The UK Government has performed a U-turn on the timing of the implementation of a new maximum stake on fixed-odds betting terminals (FOBTs).

Culture Secretary Jeremy Wright released a written statement on Wednesday, confirming the new implementation date for the £2 FOBT maximum stake as April 1, 2019, rather than October 1, 2019.

As reported by on Monday, the move comes on the back of mounting pressure on the government, who have taken the opportunity to overturn its own decision rather than face the humiliation of defeat of its finance bill had a vote taken place.

With over 70 MPs from both sides of the House of Commons having called on the government to bring forward the implementation date to April, as initially planned, defeat seemed likely had the matter come to a vote.

Instead, Wright confirmed the maximum wager on a FOBT will be reduced from £100 to just £2 as of April next year as the government has identified the machines as a key source of problem gambling in Britain.

‘The government has listened’

“The government has been clear that protecting vulnerable people is the prime concern, but that as a responsible government is also right to take the needs of those employed by the gambling industry into account and provide time for an orderly transition,” Wright's statement said.
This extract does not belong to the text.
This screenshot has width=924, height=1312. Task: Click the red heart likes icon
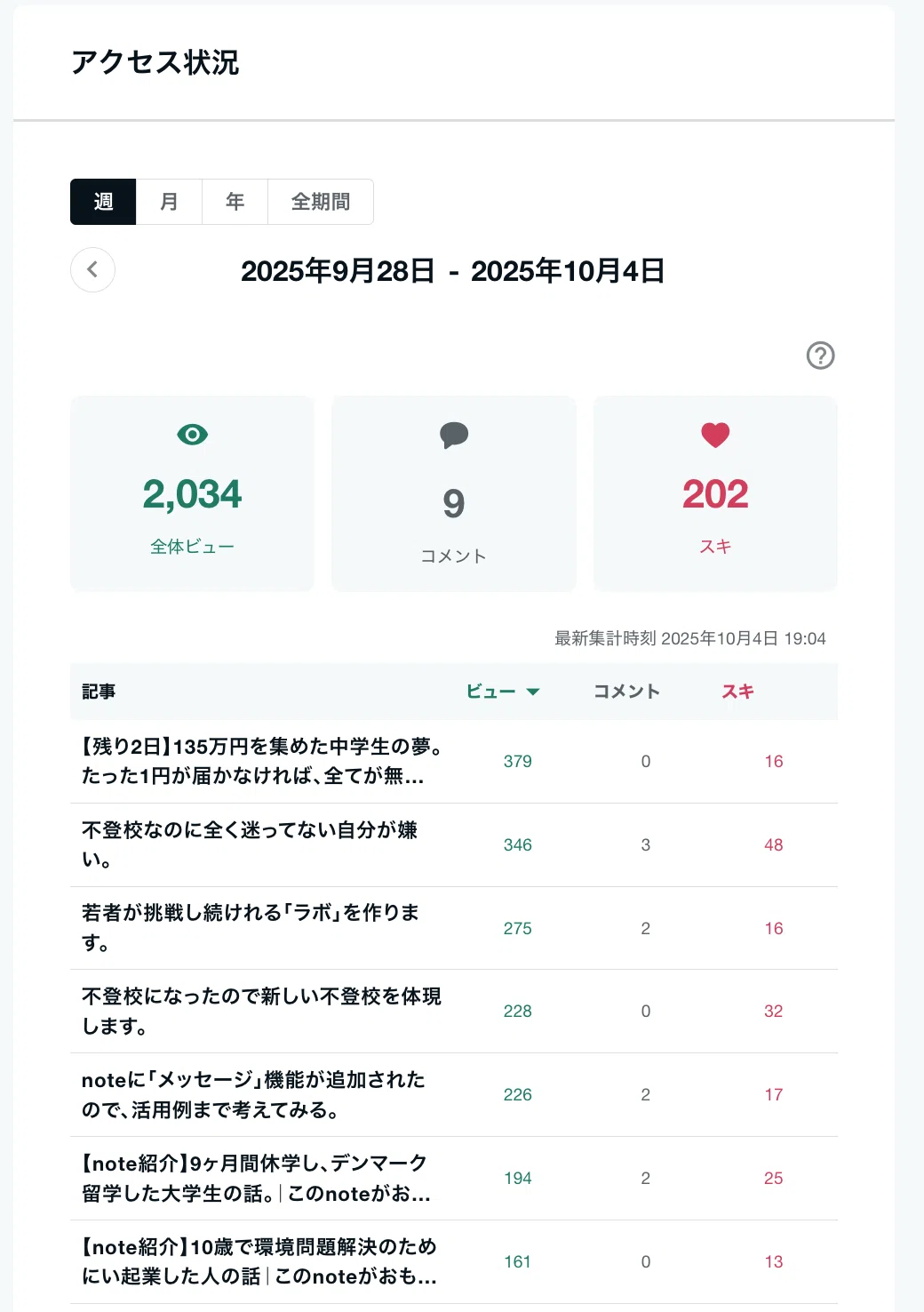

“Parliament has, however, been clear that they want this change to be made sooner. The government has listened and will now implement the reduction in April 2019.”

The new maximum stake on FOBTs had been pushed back six months to run concurrently with new Remote Gaming Duty (RGD) tax terms, which is to go up 6% next year, as confirmed by chancellor Phillip Hammond in his budget policy speech on October 29.

That led to the resignation of Tracey Crouch from her position of UK Sports Minister which kick-started the protests over the start date of the new £2 maximum stake.

Support for Crouch’s stance started to snowball, culminating in Wednesday’s announcement of a U-turn. At the time of Crouch’s resignation, Prime Minister Theresa May vowed to stick to the October 2019 implementation date when accepting.

She wrote: “Having taken the decision to make this very significant cut in the maximum stakes, we must ensure that this change can be implemented in an orderly and effective manner to make sure it delivers the results we all want to see.”

Crouch Welcomes Turnaround

The change of heart will no doubt come as an embarrassment, but May has at least prevented her party from becoming the first to suffer defeat on its own finance bill in 40 years.

Crouch has since welcomed the decision to implement the reduced maximum stake in a statement released via Twitter.

“I am pleased that common sense has prevailed,” she wrote.

“… It was right for the Government to take the decision to act and the impact assessment published alongside the Gambling Review made it clear that there was an expectation to implement the reduction in FOBT stakes within 9 to 12 months, with April 2019 being the most appropriate to tie in with fiscal changes elsewhere…”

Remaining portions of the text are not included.